**WHAT TO PRODUCE:** In which lines of the data does the string "Include" appear? Copy every one.

Records from a data source:

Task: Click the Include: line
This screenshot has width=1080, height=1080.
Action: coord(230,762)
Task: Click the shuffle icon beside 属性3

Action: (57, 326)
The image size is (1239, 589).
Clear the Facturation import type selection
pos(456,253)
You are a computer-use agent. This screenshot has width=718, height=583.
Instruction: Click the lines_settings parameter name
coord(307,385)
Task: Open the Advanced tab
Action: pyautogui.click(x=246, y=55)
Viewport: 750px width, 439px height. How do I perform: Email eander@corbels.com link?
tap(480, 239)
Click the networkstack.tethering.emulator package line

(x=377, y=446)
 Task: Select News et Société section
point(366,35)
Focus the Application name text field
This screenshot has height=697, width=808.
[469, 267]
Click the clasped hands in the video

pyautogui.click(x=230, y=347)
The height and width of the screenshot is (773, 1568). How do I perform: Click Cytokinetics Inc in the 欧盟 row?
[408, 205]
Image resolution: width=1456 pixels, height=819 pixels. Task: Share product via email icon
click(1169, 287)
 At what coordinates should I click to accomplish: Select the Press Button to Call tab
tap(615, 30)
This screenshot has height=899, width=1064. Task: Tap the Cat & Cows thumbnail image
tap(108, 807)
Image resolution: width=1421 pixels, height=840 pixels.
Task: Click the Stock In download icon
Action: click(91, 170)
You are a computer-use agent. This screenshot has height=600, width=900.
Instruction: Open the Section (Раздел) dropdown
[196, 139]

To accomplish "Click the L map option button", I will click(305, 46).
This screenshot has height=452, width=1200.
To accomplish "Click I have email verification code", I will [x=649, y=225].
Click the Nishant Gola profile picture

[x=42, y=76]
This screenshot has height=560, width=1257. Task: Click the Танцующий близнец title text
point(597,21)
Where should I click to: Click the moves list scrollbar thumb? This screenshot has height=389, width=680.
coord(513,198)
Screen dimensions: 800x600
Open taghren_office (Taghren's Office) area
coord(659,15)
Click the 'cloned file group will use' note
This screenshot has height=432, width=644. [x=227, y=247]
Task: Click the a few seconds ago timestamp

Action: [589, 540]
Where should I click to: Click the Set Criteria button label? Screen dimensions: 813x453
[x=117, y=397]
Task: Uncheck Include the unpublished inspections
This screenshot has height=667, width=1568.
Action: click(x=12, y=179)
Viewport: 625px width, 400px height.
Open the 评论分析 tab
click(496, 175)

**PROBLEM SOLUTION:**
Task: Click the Include: line
Task: Uncheck Include the unpublished inspections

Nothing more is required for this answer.